Result is an Integer, and should be a 64 bit integer on a 64 bit system. Testing revealed that the coercing to 32bit Integer rule takes precedence over promoting to 64bit Integer.
But why would the double be coerced into a 32bit integer on 64 bit systems? That just screams overflow error!
Basically you are running into a 32 bit limitation on a 64 bit system.
Have Xojo forgotten to update this when they moved to 64 bit?
And now don’t have a compiler guy anymore to fix it?
They do most stuff themselves. e.g. William does a few things. And I bet they have the staff to find the conversion from double to Int32 in the code generating the Intermediate Representation for LLVM for a MOD operation and change it to Int64.

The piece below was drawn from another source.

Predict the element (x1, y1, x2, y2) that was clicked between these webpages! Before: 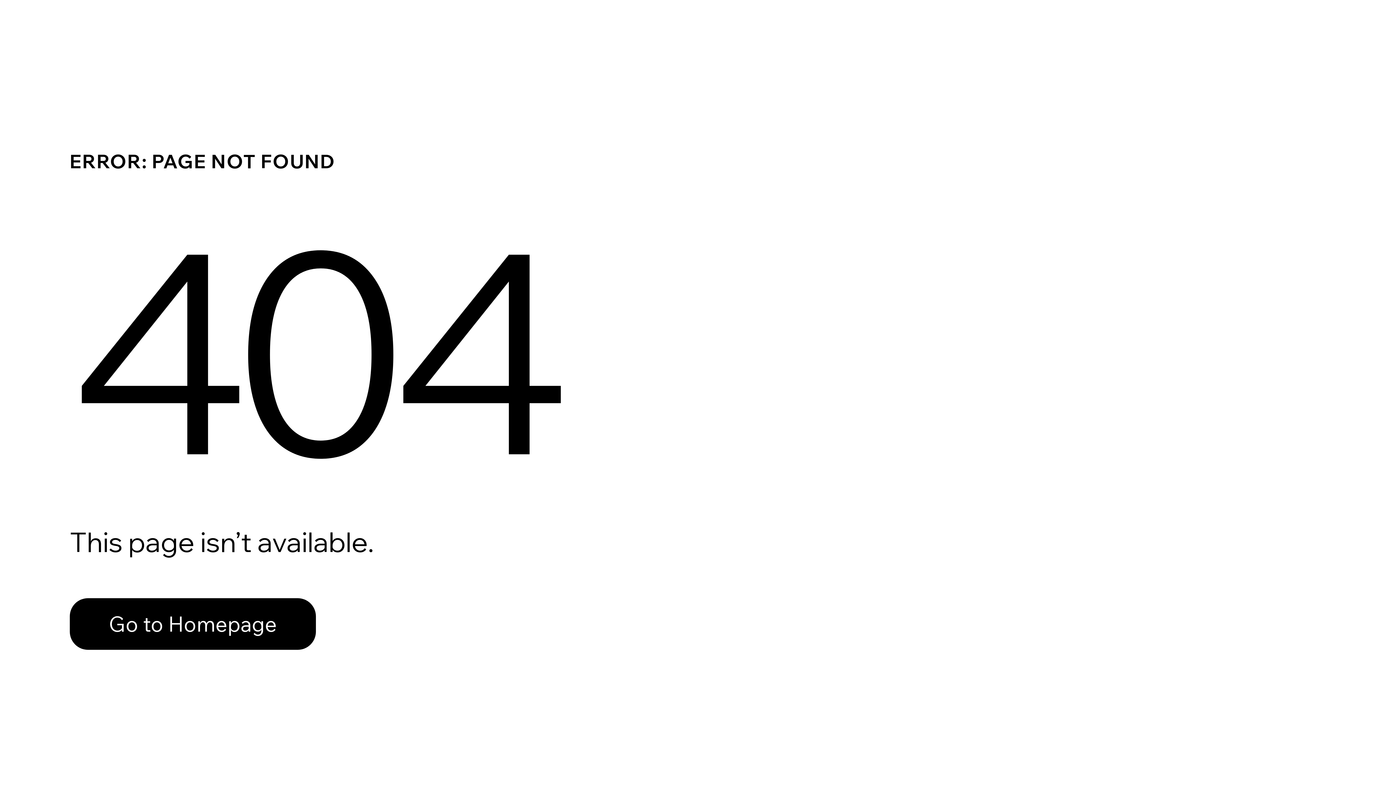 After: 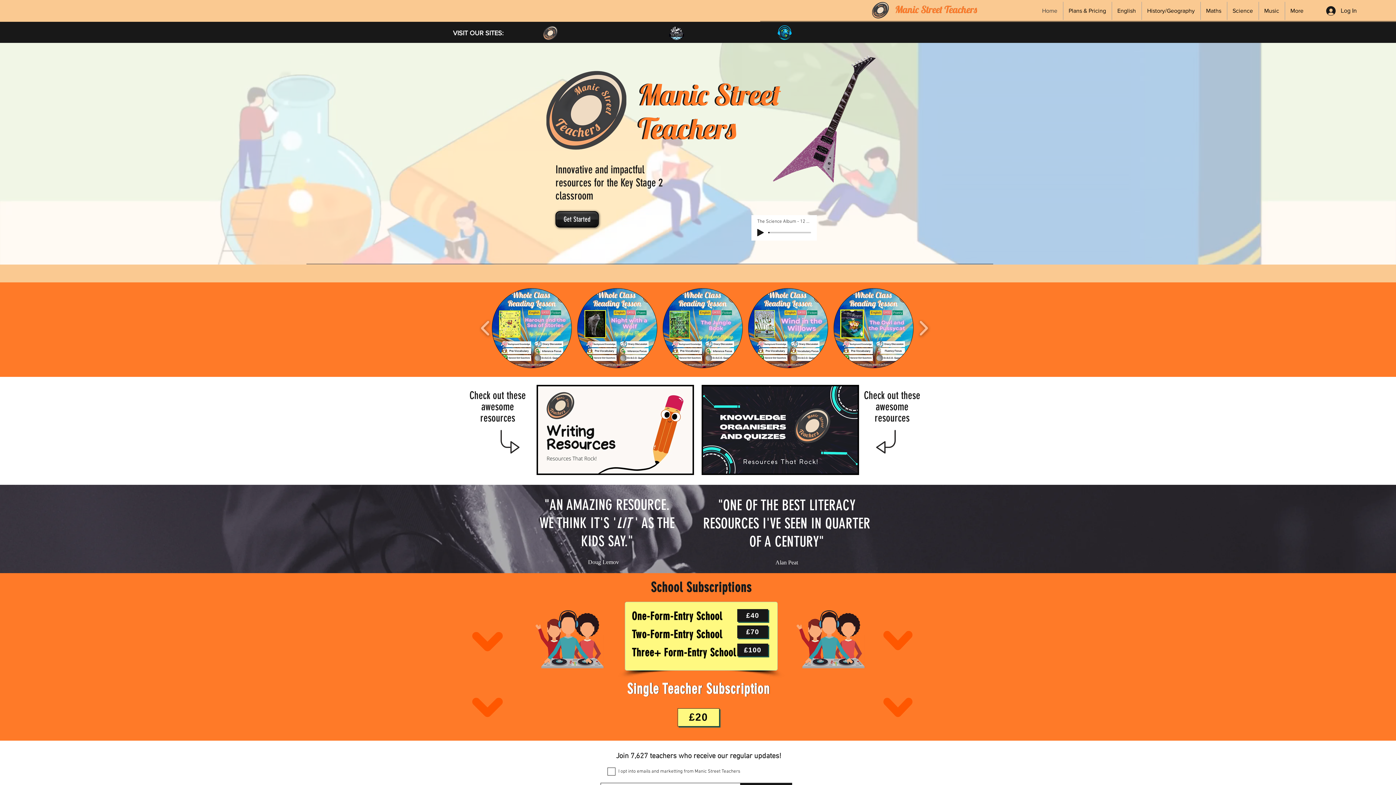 Action: bbox: (69, 582, 768, 659) label: Go to HomepagePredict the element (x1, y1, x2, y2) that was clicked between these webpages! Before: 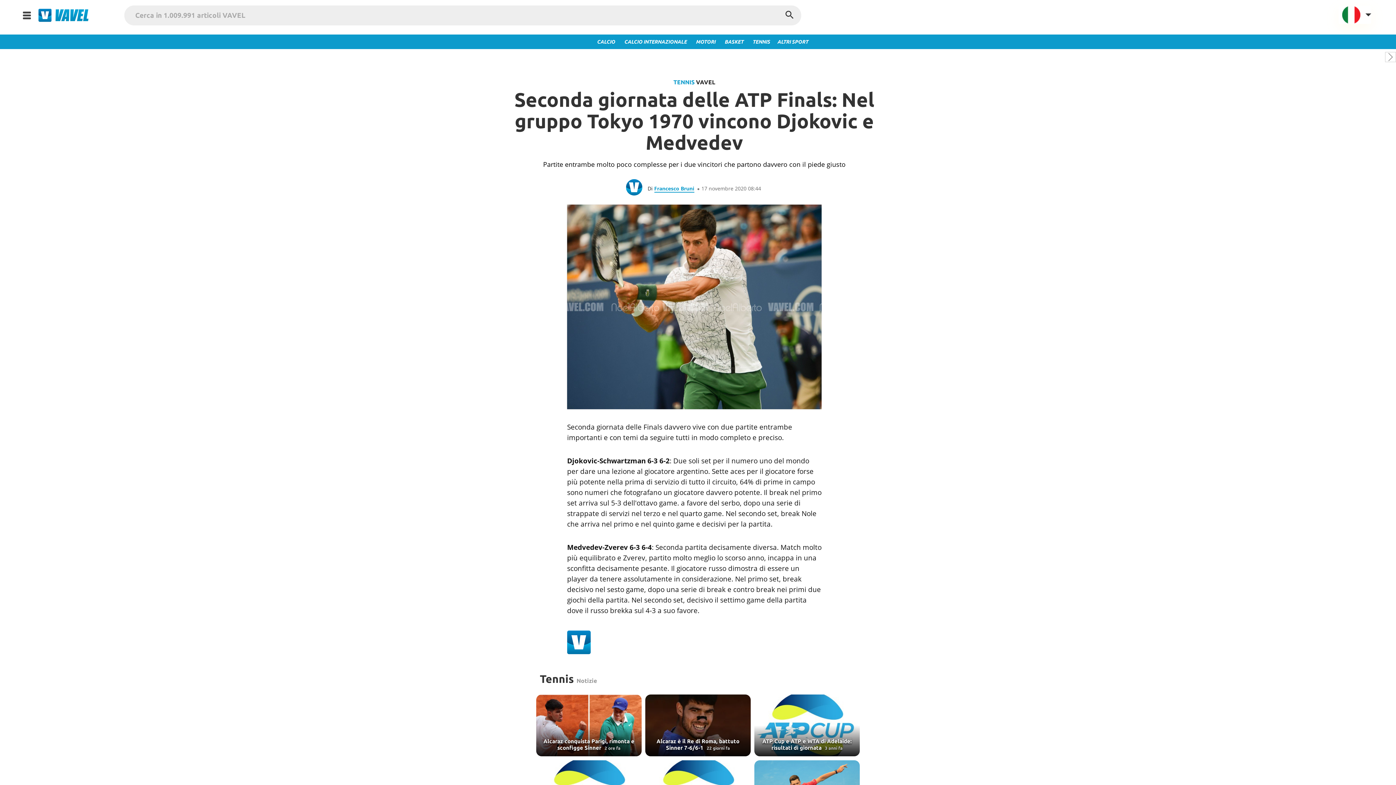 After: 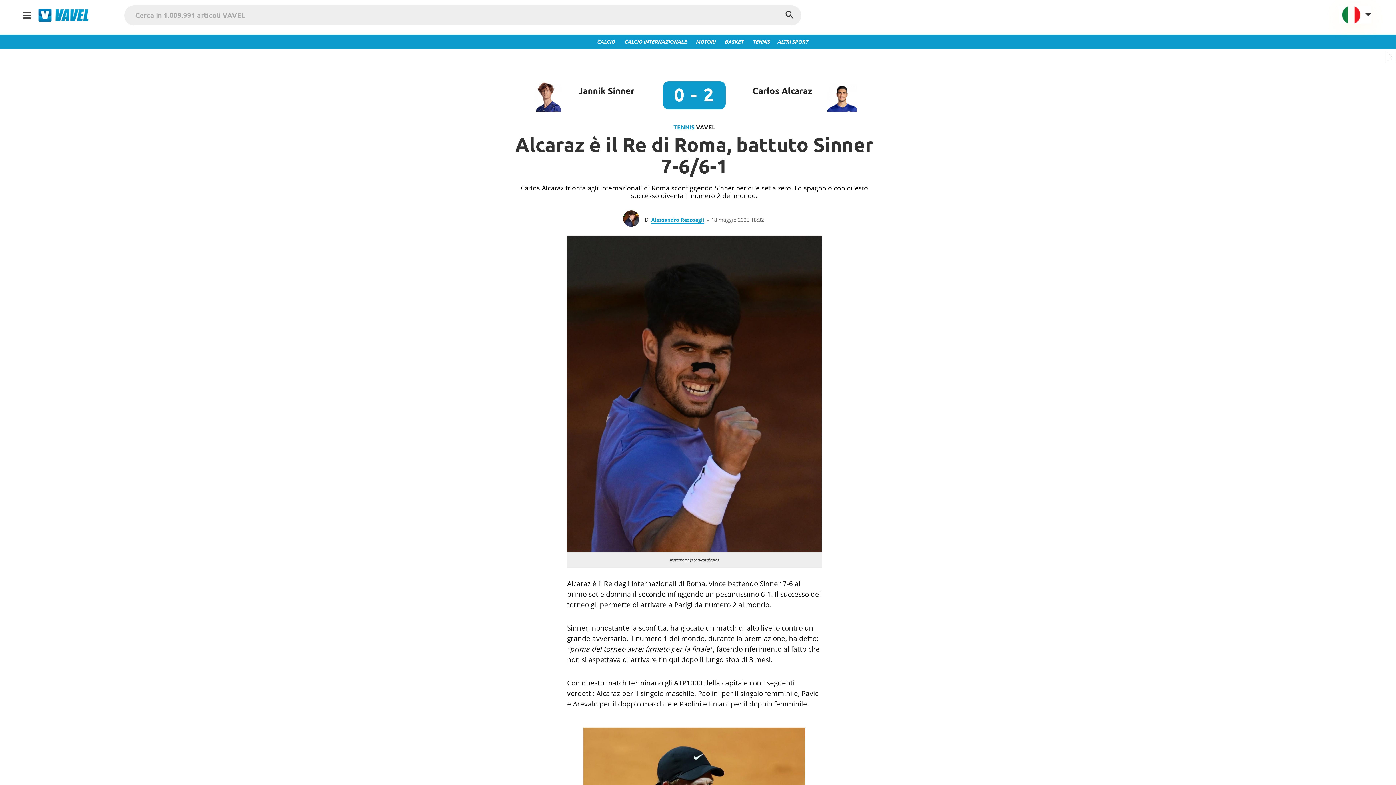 Action: bbox: (645, 694, 750, 756)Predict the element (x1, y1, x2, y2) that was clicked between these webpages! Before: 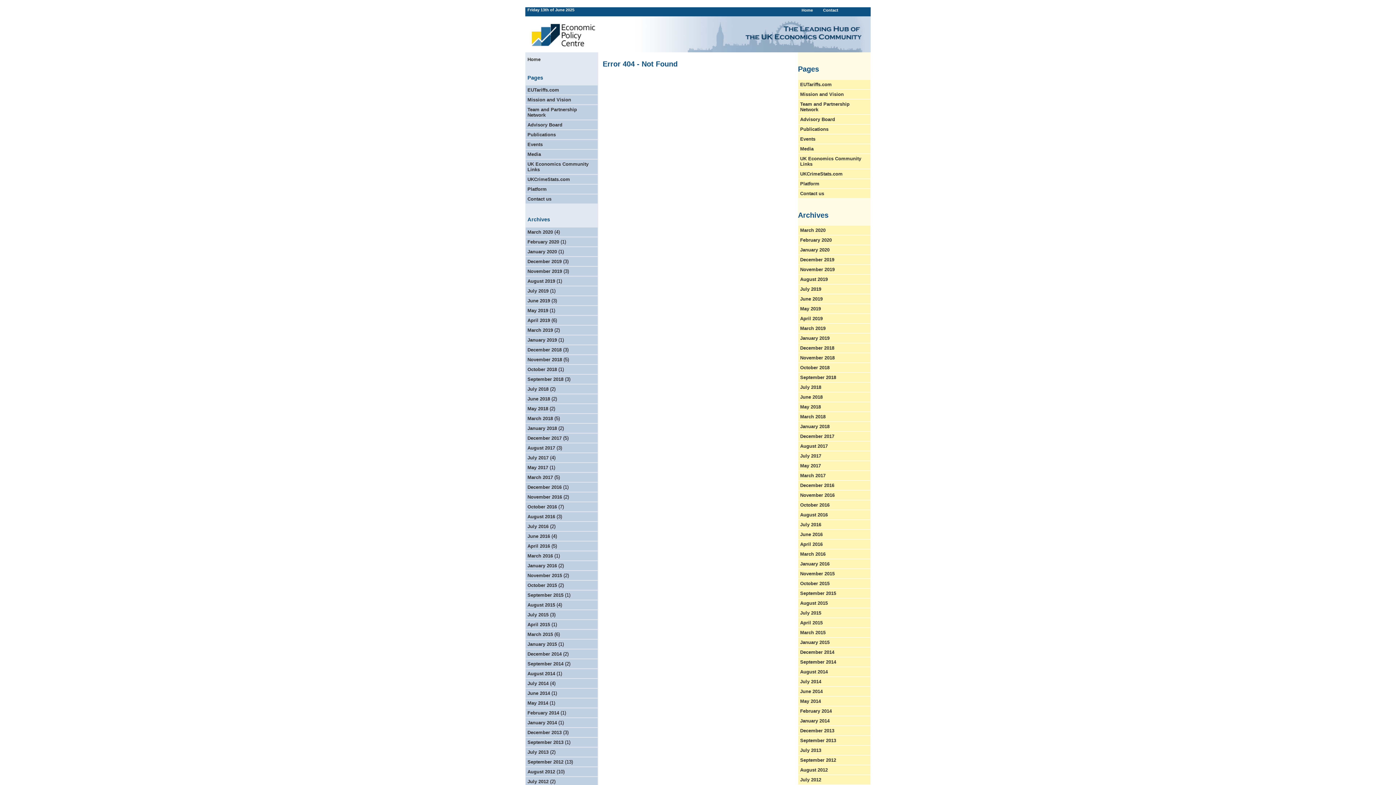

by the way, I don’t use mod often. And even less often with double as input. This is not an issue affecting a lot of people.
The basic problem is that under a 32 bit system a Double can represent a MUCH larger range of integers accurately than an Integer can. So a LOT of code used Double instead of Integer to avoid integer overflows:
The maximum value of “whole numbers” that can be accurately represented:
On 32 bit systems it made some sense to cast to a 32 bit integer even though I would argue it would have been better (and more future proof) to cast to a 64 bit integer (and yes, you CAN use 64 bit integers on 32 bit systems though it will probably slow down the calculation).
However on 64 bit systems it is simply not acceptable to cast a Double to 32 bit Integers.
Btw the two Boeings that fell out of the air because their engines stalled? That was due to a 32bit Integer overflow error.